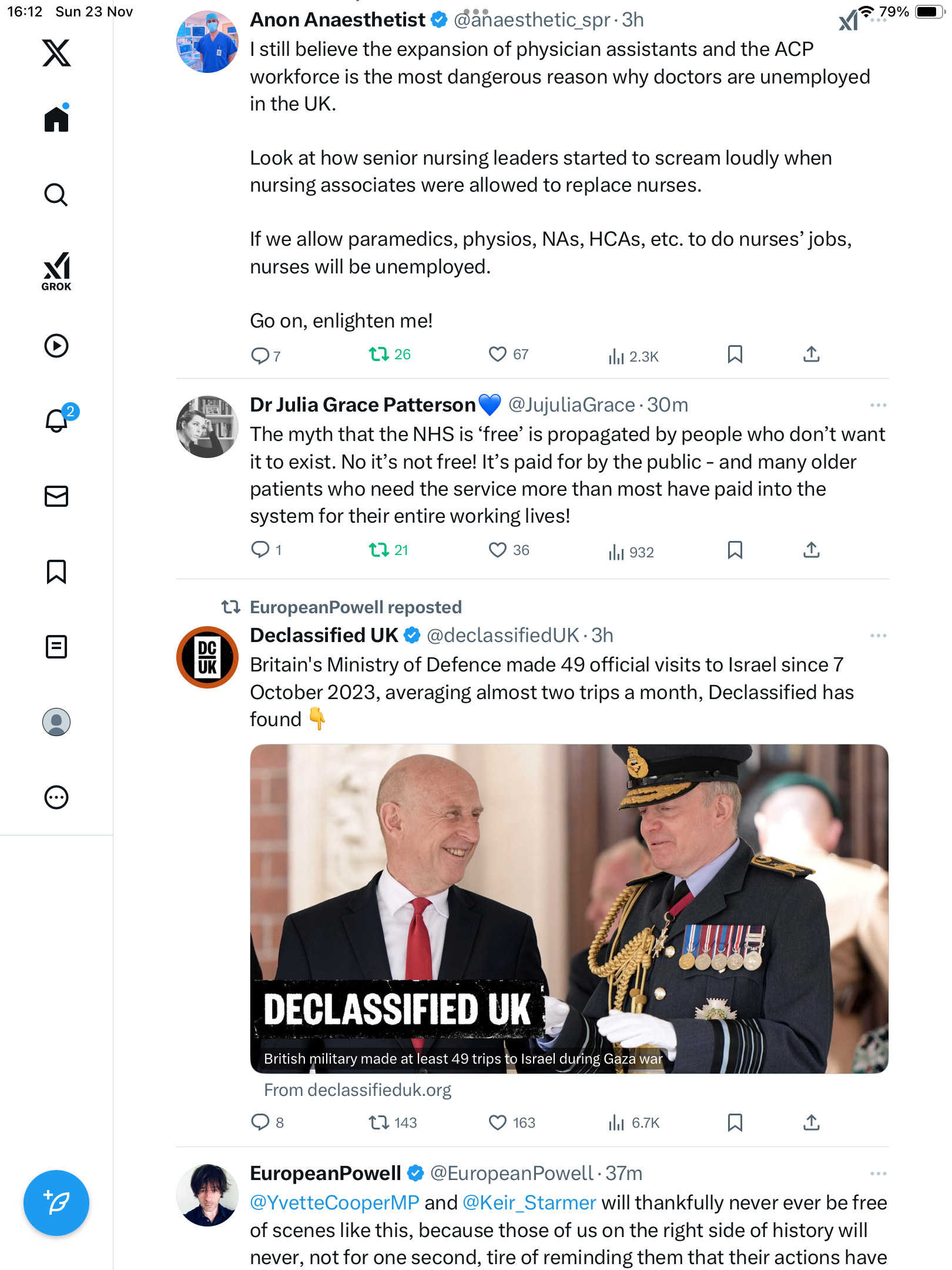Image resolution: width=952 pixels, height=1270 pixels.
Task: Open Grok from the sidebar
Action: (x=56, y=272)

● ● ● ●

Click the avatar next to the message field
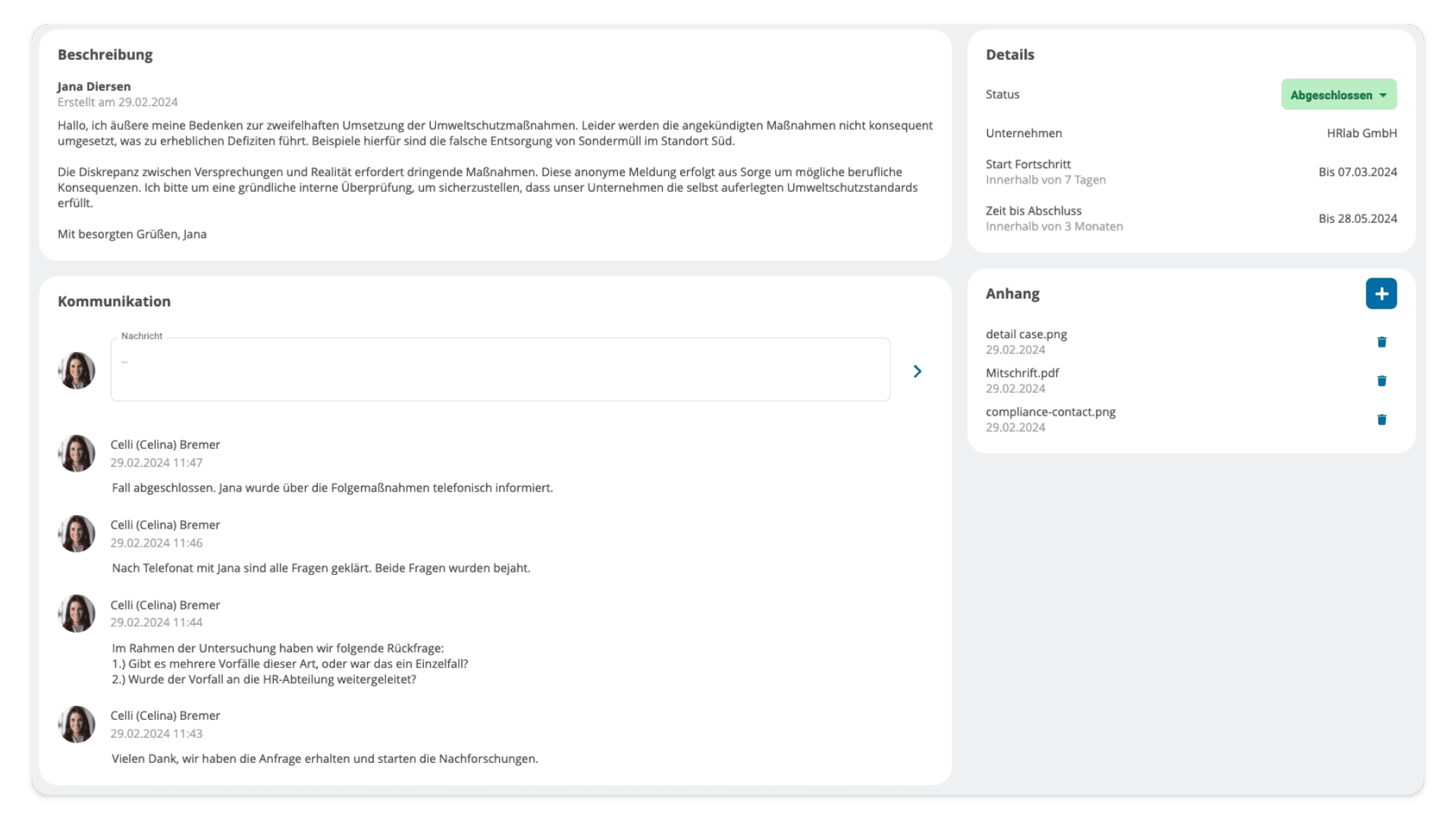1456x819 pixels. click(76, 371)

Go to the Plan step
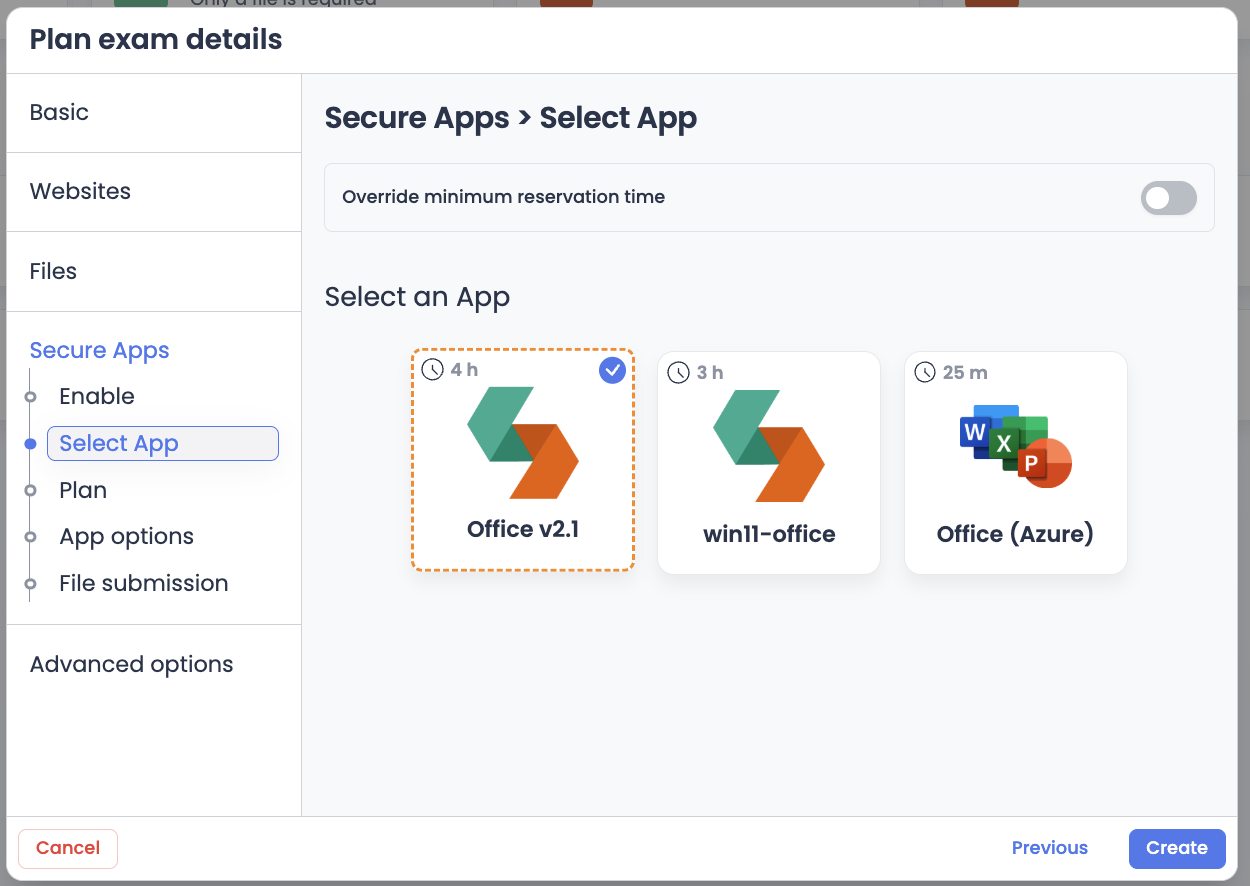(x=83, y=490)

● ● ● ●

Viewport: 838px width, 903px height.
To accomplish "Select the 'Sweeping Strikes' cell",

● ● ● ●

= Aim of the task =
Copy the entries above exactly, but only from the line holding "Viewport: 838px width, 903px height." through the line holding "the 'Sweeping Strikes'", both included.

= Response box =
Viewport: 838px width, 903px height.
To accomplish "Select the 'Sweeping Strikes' cell",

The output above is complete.